Ron Nocetti, CIF executive director

The “directives and recommendations” mentioned consisted of many things forbidding contact with one another as a prevention tactic for the virus that has led to a global pandemic.

“Coaches are not supposed to have the kids anywhere on campus. They’re not [supposed] to get together at the park, or the bowling alley, or anywhere else until further notice,” said Anderson.

They can still provide tutorial videos, workouts, film they can watch in order to keep their minds sharp on the game during this hiatus.

For the kids at Mesa Verde High School particularly, they will still be able to stay atop of their studies, as the teachers will be available for questions about any work that they may need to complete.

“Teachers are going to have four hours a day of online remote office hours. So [from] 8:30 to 10:30 and 12:30 to 2:30, they’re supposed to be available if a kid needs to contact us and get information about schoolwork,” said Anderson.

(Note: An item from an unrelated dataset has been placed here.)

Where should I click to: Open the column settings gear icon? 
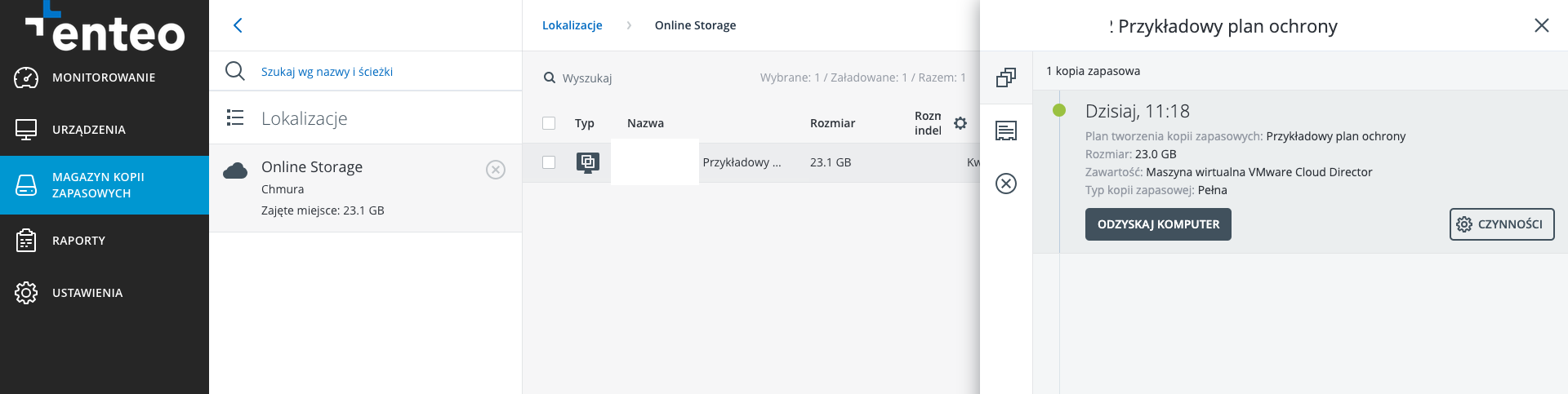960,123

Anderson says he expects a lot of “trial and error,” as this is the first time they’ve ever done this before.

Adding insult to injury, the district has not informed when classes will return. They are to be on standby for the moment. It won’t be until at least April 13 before they get an update on the remainder of the school year.

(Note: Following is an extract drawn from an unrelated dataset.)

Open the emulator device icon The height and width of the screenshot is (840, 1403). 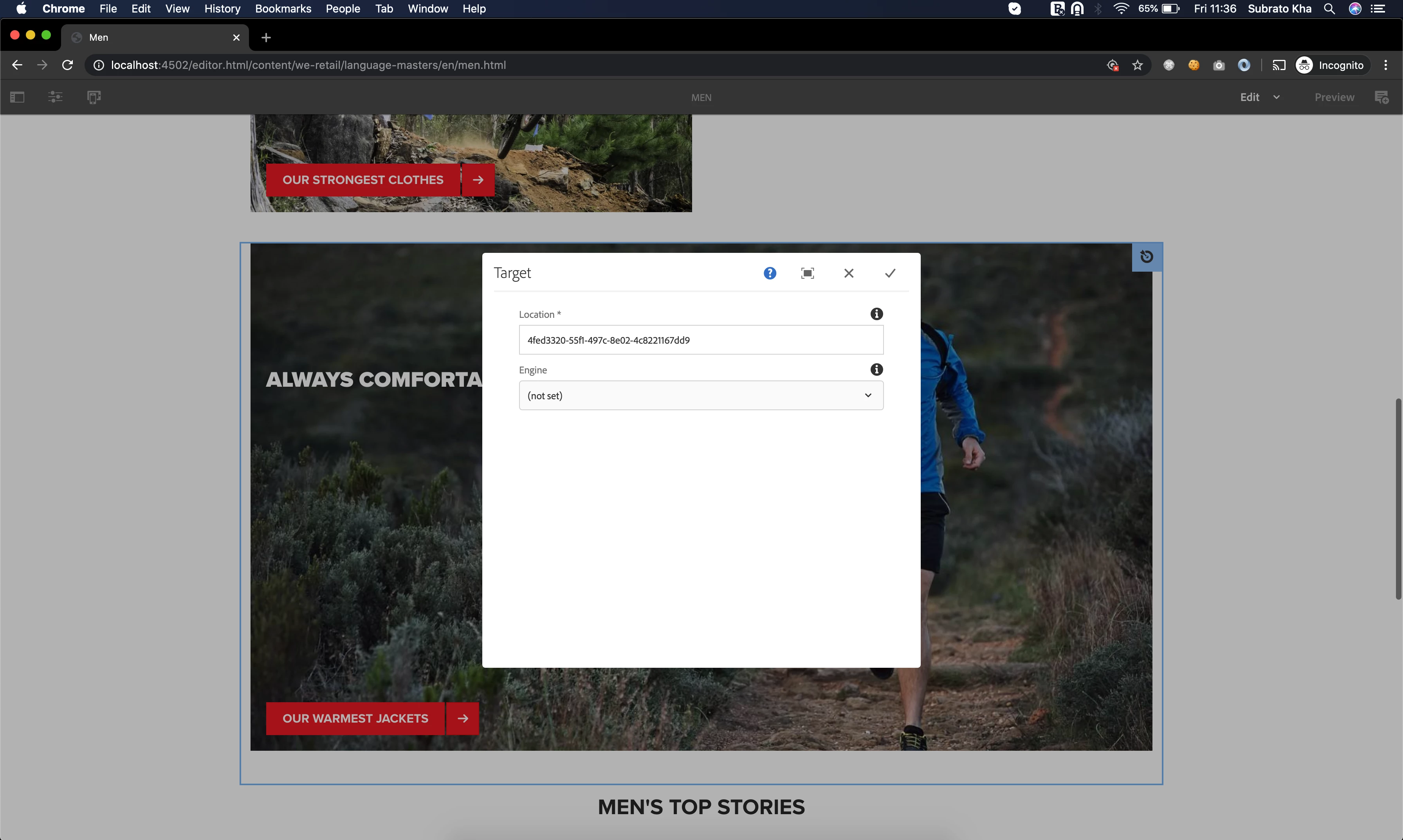pyautogui.click(x=94, y=97)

Schools will not soon return to classes, and more than likely the school year will just disperse.

The CIF has also postponed their original April 3 meeting, stating that they would reschedule the meeting no earlier than May 8, meaning that they intend to speak at any point after the specified date. That meeting will be held via teleconference.

As nearby cities in California begin to quarantine, health officials remind residents to stay home when possible and cover mouths when sneezing or coughing.

The excerpt below is from CDC.gov, with recommendations to prevent the spread of COVID-19:

Clean your hands often

  • Wash your hands often with soap and water for at least 20 seconds especially after you have been in a public place, or after blowing your nose, coughing, or sneezing.
  • If soap and water are not readily available, use a hand sanitizer that contains at least 60% alcohol. Cover all surfaces of your hands and rub them together until they feel dry.
  • Avoid touching your eyes, nose, and mouth with unwashed hands.

Avoid close contact

Stay home if you’re sick

  • Stay home if you are sick, except to get medical care.

Cover coughs and sneezes

  • Cover your mouth and nose with a tissue when you cough or sneeze or use the inside of your elbow.
  • Throw used tissues in the trash.
  • Immediately wash your hands with soap and water for at least 20 seconds. If soap and water are not readily available, clean your hands with a hand sanitizer that contains at least 60% alcohol.

Wear a facemask if you are sick

  • If you are sick: You should wear a facemask when you are around other people (e.g., sharing a room or vehicle) and before you enter a healthcare provider’s office. If you are not able to wear a facemask (for example, because it causes trouble breathing), then you should do your best to cover your coughs and sneezes, and people who are caring for you should wear a facemask if they enter your room.
  • If you are NOT sick: You do not need to wear a facemask unless you are caring for someone who is sick (and they are not able to wear a facemask). Facemasks may be in short supply and they should be saved for caregivers.

Clean and disinfect

  • Clean AND disinfect frequently touched surfaces daily. This includes tables, doorknobs, light switches, countertops, handles, desks, phones, keyboards, toilets, faucets, and sinks.
  • If surfaces are dirty, clean them: Use detergent or soap and water prior to disinfection.